#### ASSIGNED TASK
Please tally the lines below that contain the word "will" and reply with the total alone.

#### INFORMATION SUPPLIED
■ ■ ■ ■ ■ ■ ■

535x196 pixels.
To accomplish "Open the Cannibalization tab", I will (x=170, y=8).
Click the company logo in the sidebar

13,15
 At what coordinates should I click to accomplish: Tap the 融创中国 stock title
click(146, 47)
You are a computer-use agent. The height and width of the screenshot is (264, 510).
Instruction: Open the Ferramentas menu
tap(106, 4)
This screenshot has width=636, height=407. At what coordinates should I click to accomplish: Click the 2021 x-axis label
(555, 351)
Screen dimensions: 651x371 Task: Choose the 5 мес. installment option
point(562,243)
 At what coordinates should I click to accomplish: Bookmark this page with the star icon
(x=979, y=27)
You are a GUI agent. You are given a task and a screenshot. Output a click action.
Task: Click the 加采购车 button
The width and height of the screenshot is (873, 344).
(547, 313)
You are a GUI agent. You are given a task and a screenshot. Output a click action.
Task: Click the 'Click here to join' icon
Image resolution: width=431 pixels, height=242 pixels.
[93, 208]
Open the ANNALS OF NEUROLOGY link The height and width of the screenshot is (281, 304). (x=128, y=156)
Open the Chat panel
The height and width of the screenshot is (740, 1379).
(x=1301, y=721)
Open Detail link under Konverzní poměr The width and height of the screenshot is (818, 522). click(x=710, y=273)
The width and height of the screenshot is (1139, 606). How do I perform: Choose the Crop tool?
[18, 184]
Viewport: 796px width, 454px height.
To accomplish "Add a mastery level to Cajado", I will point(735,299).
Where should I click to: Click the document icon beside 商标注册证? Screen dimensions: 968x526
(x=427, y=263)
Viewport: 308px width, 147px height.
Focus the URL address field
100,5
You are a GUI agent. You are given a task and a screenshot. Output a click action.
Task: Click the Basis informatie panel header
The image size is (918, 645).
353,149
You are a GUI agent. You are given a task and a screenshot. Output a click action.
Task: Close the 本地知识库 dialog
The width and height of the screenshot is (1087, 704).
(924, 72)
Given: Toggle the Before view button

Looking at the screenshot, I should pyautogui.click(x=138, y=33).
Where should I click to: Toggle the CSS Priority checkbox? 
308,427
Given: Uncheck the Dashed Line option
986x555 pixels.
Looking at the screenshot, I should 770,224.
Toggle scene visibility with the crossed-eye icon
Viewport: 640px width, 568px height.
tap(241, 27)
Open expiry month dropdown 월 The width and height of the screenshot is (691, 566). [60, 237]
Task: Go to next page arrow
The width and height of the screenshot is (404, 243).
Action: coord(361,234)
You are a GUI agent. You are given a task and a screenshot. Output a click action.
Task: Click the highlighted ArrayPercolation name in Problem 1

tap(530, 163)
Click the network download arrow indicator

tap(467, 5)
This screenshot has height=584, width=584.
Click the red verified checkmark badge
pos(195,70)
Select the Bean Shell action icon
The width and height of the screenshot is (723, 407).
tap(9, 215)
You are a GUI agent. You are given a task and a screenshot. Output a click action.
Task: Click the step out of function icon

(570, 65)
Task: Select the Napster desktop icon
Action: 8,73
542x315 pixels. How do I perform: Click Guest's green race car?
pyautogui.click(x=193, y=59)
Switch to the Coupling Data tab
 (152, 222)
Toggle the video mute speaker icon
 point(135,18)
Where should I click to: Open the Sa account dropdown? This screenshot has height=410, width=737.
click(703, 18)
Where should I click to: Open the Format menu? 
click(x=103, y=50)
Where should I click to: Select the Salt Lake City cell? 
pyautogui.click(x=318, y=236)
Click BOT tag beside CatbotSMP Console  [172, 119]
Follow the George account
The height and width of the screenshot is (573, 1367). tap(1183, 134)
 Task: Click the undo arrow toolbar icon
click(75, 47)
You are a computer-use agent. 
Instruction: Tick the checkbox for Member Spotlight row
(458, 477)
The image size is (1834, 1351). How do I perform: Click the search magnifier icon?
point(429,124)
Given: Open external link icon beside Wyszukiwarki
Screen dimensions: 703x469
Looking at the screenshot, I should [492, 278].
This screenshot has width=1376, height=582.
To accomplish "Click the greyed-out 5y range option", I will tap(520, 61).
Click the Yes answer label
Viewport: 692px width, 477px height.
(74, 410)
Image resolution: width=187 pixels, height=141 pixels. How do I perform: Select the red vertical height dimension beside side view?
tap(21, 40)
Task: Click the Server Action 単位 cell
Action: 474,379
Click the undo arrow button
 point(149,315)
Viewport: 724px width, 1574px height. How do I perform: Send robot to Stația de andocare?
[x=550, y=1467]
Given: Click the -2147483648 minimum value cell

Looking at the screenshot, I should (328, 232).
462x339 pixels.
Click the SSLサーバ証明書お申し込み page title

■ ■ ■ ■ ■ ■ ■

#### ANSWER TO THIS EXERCISE
3